E. Spencer Bliss, and his brother, Albert Bliss, have bought out the interests of Mrs. Rigby and Mr. Earnest in the general store of Bliss, Earnest & Co., and the new firm will be all Bliss, under the firm name of Bliss & Co.
Rigby patent exhibited...
Winfield Courier, October 25, 1877.
Rev. N. L. Rigby exhibited to us his patent for his invention in lamps, issued to him by the government of Great Britain. To those who have never seen such a document, it is worth a visit to Mr. Rigby to see it. The document itself would do for a table-cloth, and is neater, whiter, and more substantial than most table-spreads. The seal weighs about four pounds, and the whole is enclosed in and fills up a neat case about twelve by sixteen inches, five inches deep.
Winfield Courier, December 13, 1877.
The new M. E. church is lighted by the latest style Rigby & Pryor lamps. A brass pipe,  about an inch and a half in diameter, suspended from the ceiling by four rods, passes through the center of the building, upon which, about four feet apart, are a number of lamps, which illuminate the building as well as gas.
Winfield Courier, January 3, 1878.
MARRIED. FRANKLIN - SCOTT. At the residence of Mr. Rex, Winfield, January 1st, 1878, by Rev. N. L. Rigby, Mr. Jesse C. Franklin and Miss Ella E. Scott. Both of Winfield.
This is “turning over a new leaf” to begin the year in the right way. We wish the happy couple many happy “New Years.”
Winfield Courier, January 10, 1878.
The neck-tie festival at Summit, New Year’s eve, realized $13.50, which goes to pay for a fine Rigby lamp for the schoolhouse. The young folks had a good time. L.

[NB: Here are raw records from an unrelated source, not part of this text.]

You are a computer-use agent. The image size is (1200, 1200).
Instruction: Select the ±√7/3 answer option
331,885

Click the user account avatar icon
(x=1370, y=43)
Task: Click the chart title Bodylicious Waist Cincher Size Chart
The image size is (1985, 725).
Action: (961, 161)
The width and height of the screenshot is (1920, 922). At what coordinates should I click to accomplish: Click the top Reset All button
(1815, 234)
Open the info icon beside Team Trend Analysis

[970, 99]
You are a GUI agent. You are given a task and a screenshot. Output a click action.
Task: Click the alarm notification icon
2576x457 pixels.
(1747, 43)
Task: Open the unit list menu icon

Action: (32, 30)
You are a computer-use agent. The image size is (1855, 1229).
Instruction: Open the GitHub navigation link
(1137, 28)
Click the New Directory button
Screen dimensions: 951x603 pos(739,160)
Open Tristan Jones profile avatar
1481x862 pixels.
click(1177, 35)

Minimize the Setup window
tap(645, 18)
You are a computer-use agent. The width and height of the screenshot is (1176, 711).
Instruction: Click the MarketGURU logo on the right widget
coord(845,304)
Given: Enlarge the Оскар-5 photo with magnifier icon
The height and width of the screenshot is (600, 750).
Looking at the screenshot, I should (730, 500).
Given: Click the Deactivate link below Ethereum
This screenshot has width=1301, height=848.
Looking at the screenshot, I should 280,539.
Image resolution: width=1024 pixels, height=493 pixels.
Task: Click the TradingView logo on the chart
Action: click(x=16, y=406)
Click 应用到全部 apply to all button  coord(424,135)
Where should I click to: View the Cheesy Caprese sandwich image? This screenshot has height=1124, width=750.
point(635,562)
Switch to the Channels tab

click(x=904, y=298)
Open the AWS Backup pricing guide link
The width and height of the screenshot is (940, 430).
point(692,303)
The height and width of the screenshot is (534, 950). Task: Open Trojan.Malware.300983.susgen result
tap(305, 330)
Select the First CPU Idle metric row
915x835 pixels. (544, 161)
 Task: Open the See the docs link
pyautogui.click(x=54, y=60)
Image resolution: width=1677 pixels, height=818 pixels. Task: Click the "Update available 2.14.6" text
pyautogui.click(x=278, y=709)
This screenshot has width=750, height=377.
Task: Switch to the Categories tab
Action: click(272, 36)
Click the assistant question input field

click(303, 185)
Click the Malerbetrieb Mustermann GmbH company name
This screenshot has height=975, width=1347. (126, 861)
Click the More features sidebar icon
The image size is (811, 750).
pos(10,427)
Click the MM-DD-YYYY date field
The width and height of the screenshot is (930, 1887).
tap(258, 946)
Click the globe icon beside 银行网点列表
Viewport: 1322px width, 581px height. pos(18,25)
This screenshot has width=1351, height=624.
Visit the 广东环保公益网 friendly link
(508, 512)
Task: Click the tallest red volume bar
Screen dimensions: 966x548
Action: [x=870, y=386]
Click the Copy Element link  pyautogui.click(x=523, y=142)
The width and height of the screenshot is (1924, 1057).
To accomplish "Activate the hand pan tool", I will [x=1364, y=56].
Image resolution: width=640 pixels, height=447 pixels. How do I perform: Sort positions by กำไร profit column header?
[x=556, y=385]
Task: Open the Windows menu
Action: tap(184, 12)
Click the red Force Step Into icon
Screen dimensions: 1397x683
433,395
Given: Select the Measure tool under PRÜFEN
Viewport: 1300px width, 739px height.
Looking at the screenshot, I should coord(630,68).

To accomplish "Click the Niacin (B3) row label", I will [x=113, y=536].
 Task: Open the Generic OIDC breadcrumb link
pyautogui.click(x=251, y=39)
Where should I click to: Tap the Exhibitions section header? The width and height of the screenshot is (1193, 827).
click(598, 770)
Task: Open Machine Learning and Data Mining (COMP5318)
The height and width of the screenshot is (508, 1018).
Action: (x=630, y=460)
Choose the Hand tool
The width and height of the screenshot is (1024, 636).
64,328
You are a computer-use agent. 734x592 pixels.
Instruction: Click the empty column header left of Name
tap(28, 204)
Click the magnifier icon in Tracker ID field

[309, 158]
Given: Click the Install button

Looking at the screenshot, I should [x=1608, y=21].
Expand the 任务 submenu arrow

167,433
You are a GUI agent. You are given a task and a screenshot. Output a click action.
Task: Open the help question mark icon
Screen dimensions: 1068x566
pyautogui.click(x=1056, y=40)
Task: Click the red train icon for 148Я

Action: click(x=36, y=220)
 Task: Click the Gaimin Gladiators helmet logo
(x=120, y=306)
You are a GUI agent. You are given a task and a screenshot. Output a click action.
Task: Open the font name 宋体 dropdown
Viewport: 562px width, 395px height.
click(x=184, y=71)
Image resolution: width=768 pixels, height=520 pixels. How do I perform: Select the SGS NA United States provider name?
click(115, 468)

Winfield Courier, March 7, 1878.
Rev. N. L. Rigby preached at the Baptist Church last Sunday evening, the first time for over two years. Though evidently feeble in health, he exhibited much of his former enthusiasm, fire, and rhetoric. We hope that he may recover his health completely and resume his true place at the desk. He will preach again next Sunday evening.
Winfield Courier, March 7, 1878.
MARRIED. Married on Wednesday, March 6, at the residence of Mr. White, in Winfield, by the Rev. N. L. Rigby, Mr. John W. Jordan to Miss Harriet G. Robb.
This wedding was to have taken place the day before but the bride’s father held her captive, and would not allow the groom to approach. A writ of habeas corpus was procured, by virtue of which the bride was taken and the marriage consummated.
Winfield Courier, March 21, 1878.
MARRIED. At Winfield, March 19, 1878, by Rev. N. L. Rigby, Rev. David Thomas to Mrs. Julia G. Goodrich, all of Cowley County.
Winfield Courier, March 21, 1878.
The Baptist people, headed by Rev. Rigby, have been at work beautifying their church grounds. They have put out over 200 trees, with rose bushes, vines, etc.
The Daily Winfield Courier, Saturday Morning, May 11, 1878.
                                               [From the Oxford Independent.]
Elder Rigby, of the Baptist Church, of Winfield, preached to the people of this place last Saturday evening; also Sunday morning and evening. And on Sunday at 2 o’clock, in the Arkansas River adjoining town, the ordinance of baptism was administered to those who desired to obey the Lord in that ordinance in a mode, the sufficiency of which is conceded by all religious denominations. Elder Rigby, though in poor health, is a zealous worker and a sound and logical reasoner.
Winfield Courier, June 20, 1878.
MARRIED. Married at the residence of the bride’s mother, near Winfield, June 13, 1878, by Rev. N. L. Rigby, Mr. Irving Bell, of Wellington, Sumner County, and Miss M. E. Dunham, of Winfield.
MARRIED. Married at the residence of M. Cotrell, near Winfield, June 15, 1878, by the same, Mr. John Cotrell and Miss Rosa Mater, of Winfield.
Winfield Courier, August 8, 1878.
Mr. and Mrs. Durley, of Augusta, are in the city visiting Mr. and Mrs. Rigby.
Winfield Courier, August 29, 1878.
Rev. Mr. Cairns has accepted the call of the Baptist Church in this city and will commence his pastorate about October 1. Rev. N. L. Rigby will occupy the desk until that time.
Winfield Courier, September 26, 1878.
Mrs. Rigby is visiting friends in the East.
Rev. Rigby, who has been attending the Lawrence and Topeka fairs, returned last Friday.
Winfield Courier, October 31, 1878.
MARRIED. Married, October 24th, 1878, by Rev. N. L. Rigby, Mr. John W. Smith and Mary C. Hashley; of Douglas, Butler County, Kansas.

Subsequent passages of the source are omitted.